LULA NO HACE ALIANZAS DE CENTRO NI DE IZQUIERDA Y VA SÓLO A LA REELECCIÓN
Las cartas están echadas: el sábado próximo en Brasilia Lula será proclamado candidato presidencial del Partido de los Trabajadores, en la convención nacional. Y todo indica que su acompañante en la fórmula será el mismo vice del 2002, José Alencar. Lo novedoso del caso no está en la repetición de las figuras, sino en la ausencia de lo que fue la alianza de izquierda y de centro que hace cuatro años llevaron al candidato y a su partido a la victoria.
Ayer, en la capital paranaense, donde Lula vino a premiar a los técnicos de Petrobrás por una nueva tecnología de combustible de origen vegetal, quedó claro que Alencar como compañero no es tanto un deseo como la opción posible. En un breve aparte con Clarín, el ministro de Planificación de Brasil, Paulo Bernardo, uno de los íntimos de Lula, ya lo daba como un hecho.
Si en algún momento la cúpula del PT soñó con inaugurar un eventual segundo mandato con una gran coalición oficialista, capaz de incluir a la mayor agrupación del centro brasileño, el Partido del Movimiento Democrático (PMDB), ese plan naufragó. Esta vez el PT tendrá como único aliado a una organización pequeña con alguna fuerza parlamentaria: el Partido Comunista do Brasil. Y esto, si las cúpulas de ambos partidos resuelven previamente algunos entredichos. Otros tradicionales socios, como el Partido Socialista y el Partido Popular Socialista abandonaron cualquier intento de coalición. La primera de esas agrupaciones dará a Lula un apoyo “informal”; la segunda decidió dar su aval, también informal, al rival de Lula, el derechista Geraldo Alkmin.

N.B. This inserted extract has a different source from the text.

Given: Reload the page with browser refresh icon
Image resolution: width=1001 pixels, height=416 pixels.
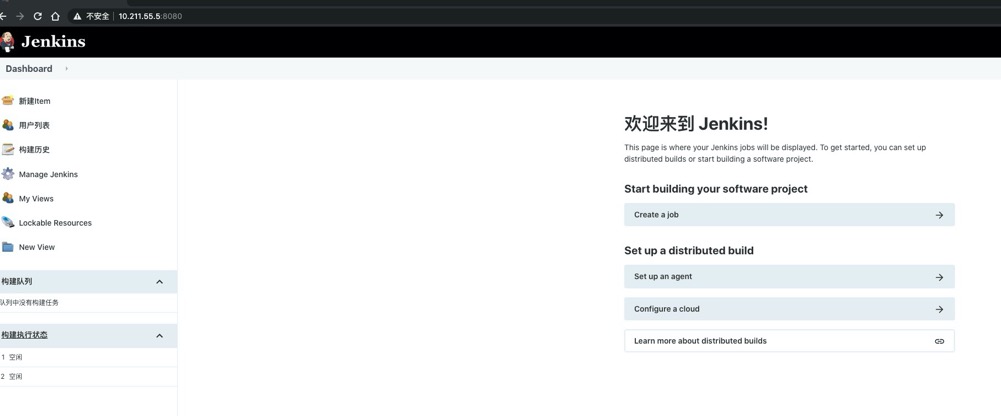Looking at the screenshot, I should point(38,16).
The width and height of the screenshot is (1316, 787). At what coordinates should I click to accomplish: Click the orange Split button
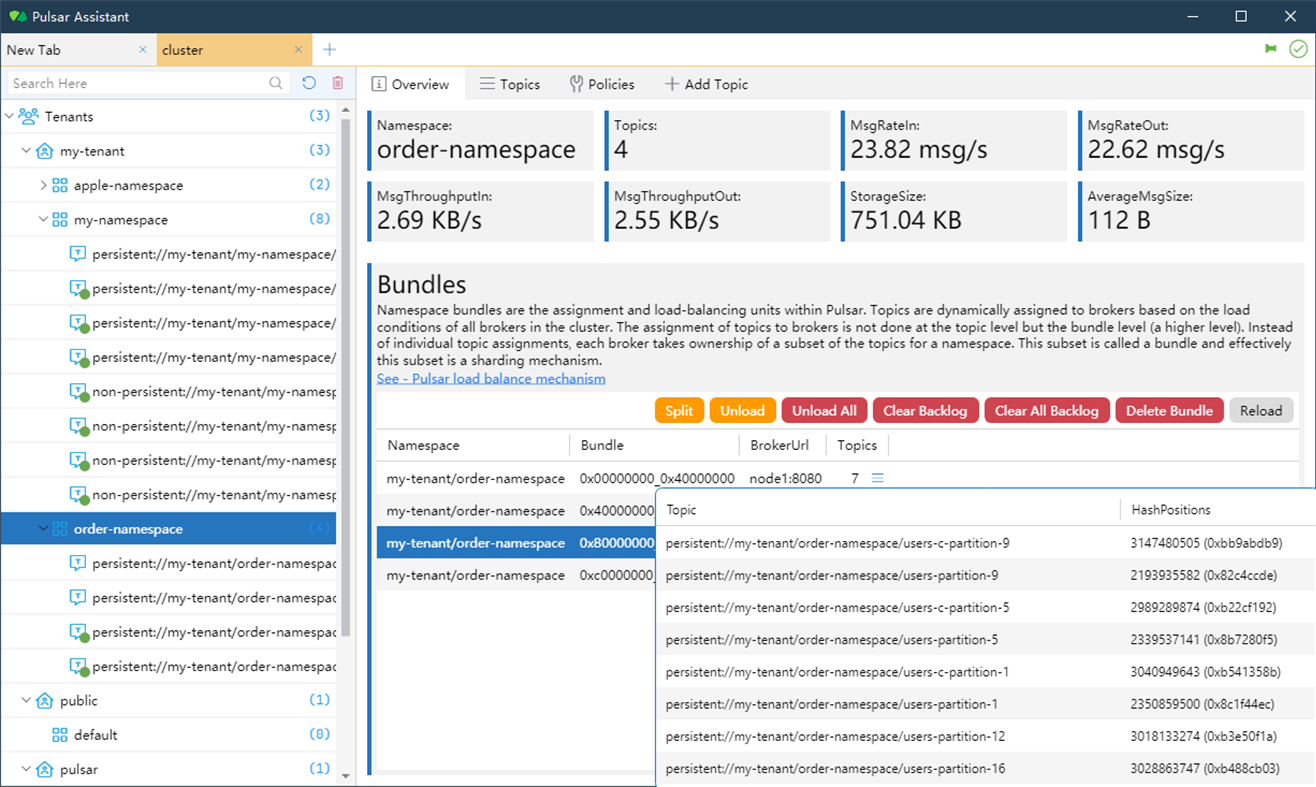pyautogui.click(x=679, y=410)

Pero la inexistencia de las grandes alianzas no parece ser un obstáculo en el camino de Lula al poder. Ayer, en Curitiba, Lula demostró algo que ya se intuía, sobre todo por las encuestas: con su persona alcanza, y hasta sobra, para galvanizar los electores y conquistar votos. En una refinería de Paraná, y ante dos centenares de petroleros, el presidente brasileño envió un mensaje a la oposición: cuidado, les dijo, con los ataques descerrajados por los adversarios más virulentos, como el senador José Jorge, que llegó a sugerir recientemente que había una supuesta adicción de Lula a las bebidas. “El respeto es bueno. A mí me gusta respetar, pero también que me respeten”, replicó Lula, en una primera respuesta a la humillación a la que lo quiso someter la oposición.
Con notoria habilidad, el presidente brasileño le demostró a sus contrarios que le sobran armas para atacar si es que recibe bombazos. Recordó, por ejemplo, que durante el gobierno del ex presidente Fernando Henrique Cardoso “el ministro de Hacienda corría a Washington todos los fines de año para tratar de cerrar las cuentas”. Ahora, dijo Lula, “no tenemos ni queremos más al FMI ni al Club de París”.
Lula se valió de una imagen futbolística para defender su gestión: “El brasileño es muy exigente. La selección ganó 1 a 0 contra Croacia; y 2 a 0 contra Australia. Pero todos querían 6 o 7 goles. Es lo mismo con mi gobierno”.